Pierre Moscovici plaide pour l'amitié franco-allemande

Après les critiques à son égard outre-Rhin, Pierre Moscovici appelle à l'amitié franco-allemande. Il espère ainsi pouvoir obtenir le feu vert pour le poste de commissaire européen en charge des affaires économiques.

EURACTIV.fr / Reuters
Pierre Moscovici à Bruxelles
Pierre Moscovici à Bruxelles

Après les critiques à son égard outre-Rhin, Pierre Moscovici appelle à l’amitié franco-allemande. Il espère ainsi pouvoir obtenir le feu vert pour le poste de commissaire européen en charge des affaires économiques.

« Il ne doit y avoir aucun veto, il ne doit y avoir aucun ostracisme, on doit être dans le soutien mutuel », a déclaré l’ancien ministre français de l’Économie et des Finances.

Le choix de Pierre Moscovici comme membre français de la future Commission européenne a provoqué des critiques en Allemagne, Paris revendiquant un portefeuille économique.

Il a ainsi été accusé par le quotidien allemand Bild d’avoir rendu l’euro « aussi mou que du brie français ».

En raison des difficultés de la France à tenir ses engagements en matière de baisse des déficits publics, Norbert Barthle, député influent de l’Union chrétienne-démocrate (CDU) de la chancelière Angela Merkel et spécialiste des questions budgétaires, a estimé de son côté que « donner à un Français le rôle de gardien du pacte de stabilité reviendrait à chasser le diable avec Belzébuth ».

>> Lire : Berlin juge le déficit français incompatible avec le poste de commissaire à l’économie

Face à ces critiques, Pierre Moscovici a invoqué l’histoire en déclarant que l’amitié franco-allemande était « une clé essentielle pour la construction de l’Europe ».

« La réconciliation franco-allemande doit être une discipline, et plus qu’une discipline, ça doit être un engagement quotidien », a-t-il ajouté.

« Dans cette mesure là, je crois qu’il faut vraiment s’interdire ce genre de jugements: il n’y pas d’un côté des Français laxistes et de l’autre côté des Allemands rigoureux, il y a des pays qui doivent se soutenir l’un l’autre à partir de parcours différents ».

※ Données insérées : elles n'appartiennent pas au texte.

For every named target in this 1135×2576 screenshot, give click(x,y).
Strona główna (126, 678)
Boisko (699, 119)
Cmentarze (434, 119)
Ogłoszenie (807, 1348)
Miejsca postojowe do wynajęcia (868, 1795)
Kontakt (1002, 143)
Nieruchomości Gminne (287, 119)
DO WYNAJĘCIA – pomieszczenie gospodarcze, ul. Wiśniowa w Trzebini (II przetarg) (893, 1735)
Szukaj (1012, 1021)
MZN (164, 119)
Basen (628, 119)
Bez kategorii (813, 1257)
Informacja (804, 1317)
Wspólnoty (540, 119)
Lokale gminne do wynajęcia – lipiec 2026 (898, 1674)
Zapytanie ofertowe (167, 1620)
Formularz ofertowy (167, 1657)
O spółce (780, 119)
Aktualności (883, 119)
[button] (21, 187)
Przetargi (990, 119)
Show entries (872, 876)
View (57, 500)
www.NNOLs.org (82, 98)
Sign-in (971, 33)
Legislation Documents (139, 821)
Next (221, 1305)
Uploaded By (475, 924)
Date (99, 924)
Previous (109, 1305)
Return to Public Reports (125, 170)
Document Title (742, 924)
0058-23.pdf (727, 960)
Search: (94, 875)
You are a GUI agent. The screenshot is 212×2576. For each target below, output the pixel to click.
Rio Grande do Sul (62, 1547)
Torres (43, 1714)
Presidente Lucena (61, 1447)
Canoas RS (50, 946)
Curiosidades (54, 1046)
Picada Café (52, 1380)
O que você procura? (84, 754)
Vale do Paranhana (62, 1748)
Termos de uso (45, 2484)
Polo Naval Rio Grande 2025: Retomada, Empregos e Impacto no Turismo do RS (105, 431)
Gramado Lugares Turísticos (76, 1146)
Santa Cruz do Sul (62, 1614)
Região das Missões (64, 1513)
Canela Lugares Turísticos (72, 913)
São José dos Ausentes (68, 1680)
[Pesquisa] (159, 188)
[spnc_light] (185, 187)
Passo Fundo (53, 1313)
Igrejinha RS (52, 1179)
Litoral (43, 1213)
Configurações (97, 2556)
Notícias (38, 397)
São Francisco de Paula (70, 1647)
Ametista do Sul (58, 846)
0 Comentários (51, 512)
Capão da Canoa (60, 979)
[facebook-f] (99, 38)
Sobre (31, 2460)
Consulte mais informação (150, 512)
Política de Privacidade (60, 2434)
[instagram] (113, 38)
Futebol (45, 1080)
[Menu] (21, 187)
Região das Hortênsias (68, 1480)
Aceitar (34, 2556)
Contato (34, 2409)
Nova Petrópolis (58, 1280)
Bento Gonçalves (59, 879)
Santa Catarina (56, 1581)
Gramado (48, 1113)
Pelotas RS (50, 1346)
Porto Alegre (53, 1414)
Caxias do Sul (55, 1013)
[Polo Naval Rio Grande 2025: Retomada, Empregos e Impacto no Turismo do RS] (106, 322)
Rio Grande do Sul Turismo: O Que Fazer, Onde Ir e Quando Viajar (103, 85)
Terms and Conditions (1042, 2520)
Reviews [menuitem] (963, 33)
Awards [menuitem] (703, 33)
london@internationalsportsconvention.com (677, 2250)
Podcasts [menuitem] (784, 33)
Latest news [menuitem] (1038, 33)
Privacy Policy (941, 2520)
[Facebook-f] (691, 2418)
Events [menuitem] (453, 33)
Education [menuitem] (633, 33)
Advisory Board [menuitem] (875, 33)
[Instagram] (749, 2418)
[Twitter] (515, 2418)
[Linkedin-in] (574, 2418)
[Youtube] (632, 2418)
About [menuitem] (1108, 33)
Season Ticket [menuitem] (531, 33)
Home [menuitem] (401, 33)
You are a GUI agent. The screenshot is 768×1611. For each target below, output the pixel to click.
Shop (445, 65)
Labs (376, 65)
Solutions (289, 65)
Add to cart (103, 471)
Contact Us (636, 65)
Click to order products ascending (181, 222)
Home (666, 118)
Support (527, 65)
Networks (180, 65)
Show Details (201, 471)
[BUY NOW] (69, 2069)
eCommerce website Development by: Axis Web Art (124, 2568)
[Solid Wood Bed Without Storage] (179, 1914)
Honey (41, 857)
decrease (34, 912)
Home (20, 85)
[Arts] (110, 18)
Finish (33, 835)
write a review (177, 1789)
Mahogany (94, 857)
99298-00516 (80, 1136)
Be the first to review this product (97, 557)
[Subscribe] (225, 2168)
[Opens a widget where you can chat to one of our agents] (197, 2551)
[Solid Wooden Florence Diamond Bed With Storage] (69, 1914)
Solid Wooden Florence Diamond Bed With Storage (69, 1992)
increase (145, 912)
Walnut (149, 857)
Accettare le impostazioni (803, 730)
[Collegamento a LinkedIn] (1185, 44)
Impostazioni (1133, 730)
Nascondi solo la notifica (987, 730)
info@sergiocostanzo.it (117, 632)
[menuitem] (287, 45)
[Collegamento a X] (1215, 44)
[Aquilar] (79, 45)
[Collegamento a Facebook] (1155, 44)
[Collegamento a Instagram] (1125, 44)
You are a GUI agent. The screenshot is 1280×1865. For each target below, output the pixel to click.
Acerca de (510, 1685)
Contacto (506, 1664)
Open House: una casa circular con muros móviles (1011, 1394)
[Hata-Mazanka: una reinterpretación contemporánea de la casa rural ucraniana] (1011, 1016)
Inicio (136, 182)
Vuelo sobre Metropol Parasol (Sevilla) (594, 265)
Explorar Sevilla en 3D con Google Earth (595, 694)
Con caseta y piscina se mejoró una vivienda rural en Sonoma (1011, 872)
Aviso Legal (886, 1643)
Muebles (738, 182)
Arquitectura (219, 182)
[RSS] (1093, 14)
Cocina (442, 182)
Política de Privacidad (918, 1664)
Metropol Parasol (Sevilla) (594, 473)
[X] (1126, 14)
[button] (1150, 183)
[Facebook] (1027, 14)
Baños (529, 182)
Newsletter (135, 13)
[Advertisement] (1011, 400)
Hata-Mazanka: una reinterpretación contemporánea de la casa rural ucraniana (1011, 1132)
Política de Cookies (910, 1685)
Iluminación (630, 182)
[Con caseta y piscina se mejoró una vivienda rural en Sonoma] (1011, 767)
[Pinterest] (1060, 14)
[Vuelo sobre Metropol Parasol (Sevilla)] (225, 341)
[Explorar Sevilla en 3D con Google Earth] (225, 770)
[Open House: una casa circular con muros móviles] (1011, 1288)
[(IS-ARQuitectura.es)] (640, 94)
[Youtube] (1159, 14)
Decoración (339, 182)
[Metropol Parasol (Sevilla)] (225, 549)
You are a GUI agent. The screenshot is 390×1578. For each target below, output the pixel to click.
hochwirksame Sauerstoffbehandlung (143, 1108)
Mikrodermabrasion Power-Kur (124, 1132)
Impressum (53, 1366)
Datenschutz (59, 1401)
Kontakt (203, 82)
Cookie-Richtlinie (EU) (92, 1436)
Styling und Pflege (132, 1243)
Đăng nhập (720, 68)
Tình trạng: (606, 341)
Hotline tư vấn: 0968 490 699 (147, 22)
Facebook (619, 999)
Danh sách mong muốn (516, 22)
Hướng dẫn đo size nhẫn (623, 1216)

« La France est un pays qui mérite qu’on lui fasse confiance, je le dis à tous mes amis allemands, la France fait des réformes, la France n’a jamais enfreint les règles du Pacte de stabilité », a encore dit l’ancien ministre en soulignant que les délais déjà accordés à Paris pour tenir ses engagements en matière des déficits publics avaient été décidés « en concertation avec l’Allemagne ».